Testing ports with http://www.yougetsignal.com/tools/open-ports/
and it says they're closed.

Port 80 (the default for this paintchat setup) appears as 'open' when i test it. however i'm unable to use that port to connect to the paintchat. the other ports i've tried to use were between 9000 and 9005.

i'm so tired of this. i've had to resort to using hamachi due to this in the past if i wanted to use opencanvas with someone but hamachi obviously isn't always a viable option since people have to download and install more **** just to do something. no ones going to do that for a paintchat.


I just don't understand. Everything that I see is configured correctly yet it still doesn't work. I've been sitting here for two hours scouring google for answers and have come up empty handed.


----------



## Kihari (Jun 24, 2012)

Since port 80 appears to be open, could it be that PaintChat is somehow mis-configured and isn't running properly? Is there another service you can set up quickly (such as something to serve up a simple text file) to surely isolate the issue as a port forwarding one?


----------



## Runefox (Jun 24, 2012)

Incoming connections on port 80 are often blocked at the ISP level, but that doesn't explain why it didn't work on the other ports you've tried. Check your settings and try again; Make sure that you're forwarding to the correct internal IP address (that is, your computer's 192.168.x.x IP address, not your router's).


----------



## ryoko (Jun 24, 2012)

Runefox said:


> Make sure that you're forwarding to the correct internal IP address



I don't know what you mean here.
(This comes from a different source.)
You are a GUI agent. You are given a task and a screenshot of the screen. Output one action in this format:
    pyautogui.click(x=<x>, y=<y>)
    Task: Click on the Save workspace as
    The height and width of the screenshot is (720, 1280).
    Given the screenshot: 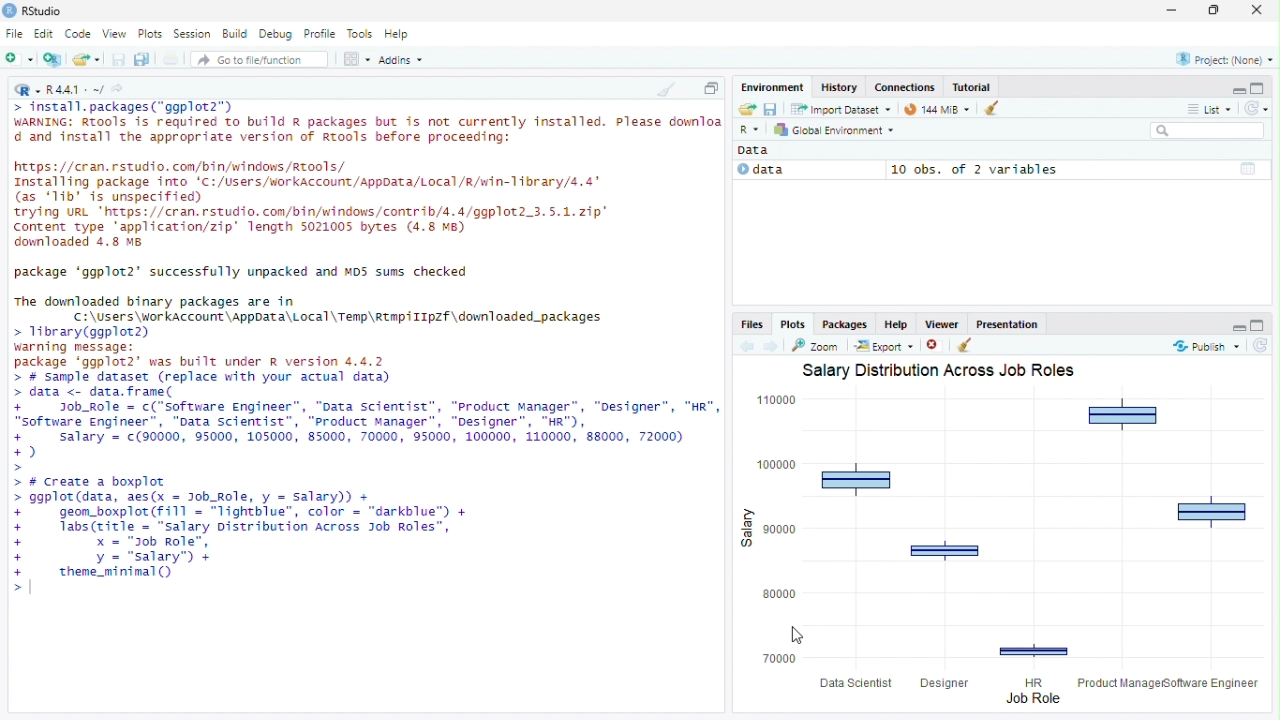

During my search for answers I saw people talking about forwarding to specific addresses, but I don't have such a setting in mine. The 2wire 2701HG-B is a modem/router combined. http://portforward.com/english/routers/port_forwarding/2wire/2701HG-B/defaultguide.htm <-this is how its done on my router.


----------



## ryoko (Jun 24, 2012)

Kihari said:


> Since port 80 appears to be open, could it be that PaintChat is somehow mis-configured and isn't running properly? Is there another service you can set up quickly (such as something to serve up a simple text file) to surely isolate the issue as a port forwarding one?




Paintchat seems to be configured correctly, as far as I can tell... its not written in english. I used the translated guide to fix the settings and the numbers that I can see appear as correct but - paintchat *does* work in DMZplus mode.


----------



## Elim Garak (Jun 25, 2012)

ryoko said:


> I don't know what you mean here. During my search for answers I saw people talking about forwarding to specific addresses, but I don't have such a setting in mine. The 2wire 2701HG-B is a modem/router combined. http://portforward.com/english/routers/port_forwarding/2wire/2701HG-B/defaultguide.htm <-this is how its done on my router.
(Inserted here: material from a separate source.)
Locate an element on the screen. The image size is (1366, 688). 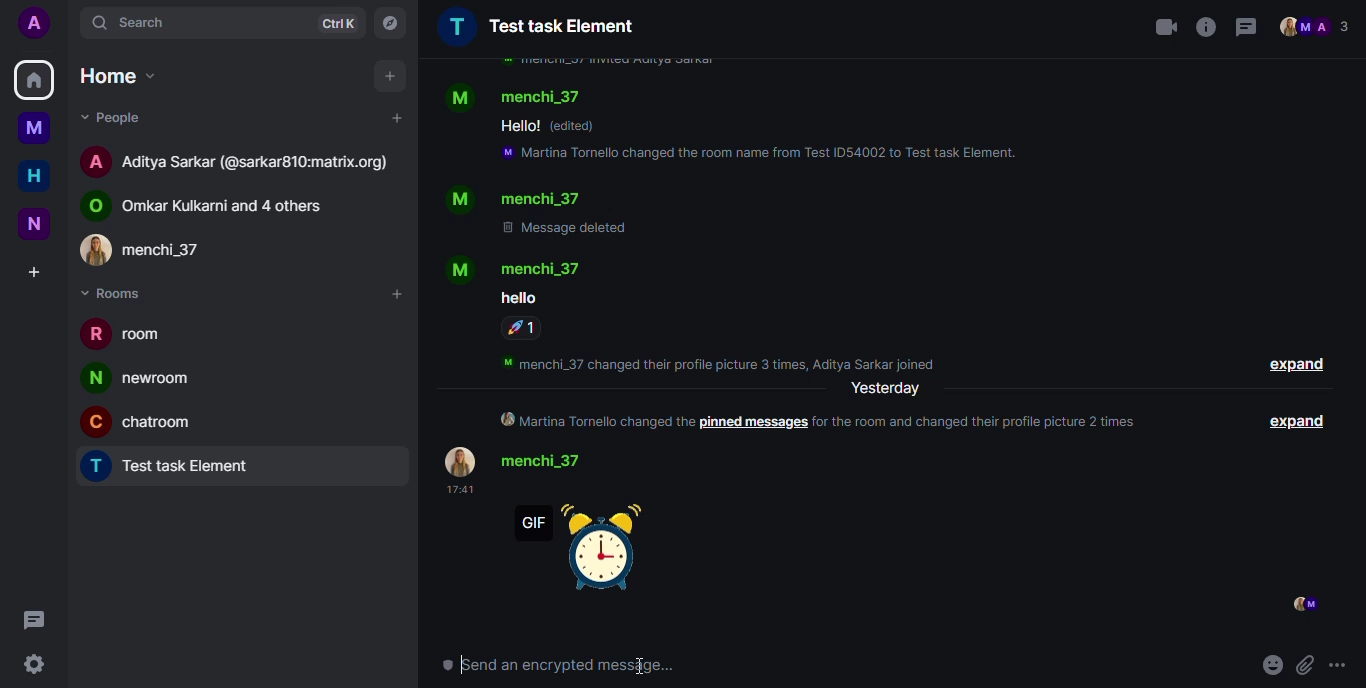
search is located at coordinates (141, 19).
Ah yes, it seems that your router looks at the hostname of your computer so you need to make sure its that one you have selected.
Also
The standard paintchat package downloaded from shi-chan's site utilizes ports 18000-18001. This can be changed to whatever port number you specify, but be sure to choose one that is not currently being used like port 22 or port 80. 
Also make sure to create exceptions in your CLIENT/OS/DESKTOP firewall for incoming traffic on ports like 9000.


----------



## ryoko (Jun 25, 2012)

I have done all of this and it still does not work.


----------



## ryoko (Jun 25, 2012)

Still can't get it to work. When I try to connect to my paintchat I get this...
https://dl.dropbox.com/u/42684546/1.PNG

I dont know if this is normal, but when the paintchat server isn't open, my ports appear closed.
https://dl.dropbox.com/u/42684546/3.PNG

when its open they appear open
https://dl.dropbox.com/u/42684546/2.PNG

i have the ports forwarded in my router...
https://dl.dropbox.com/u/42684546/4.PNG

and the windows firewall
https://dl.dropbox.com/u/42684546/5.PNG


nothing is working -.-


----------



## Elim Garak (Jun 25, 2012)

Change the remote ports to any.


----------



## ryoko (Jun 25, 2012)

Elim Garak said:


> Change the remote ports to any.



I did. Still didn't work.


----------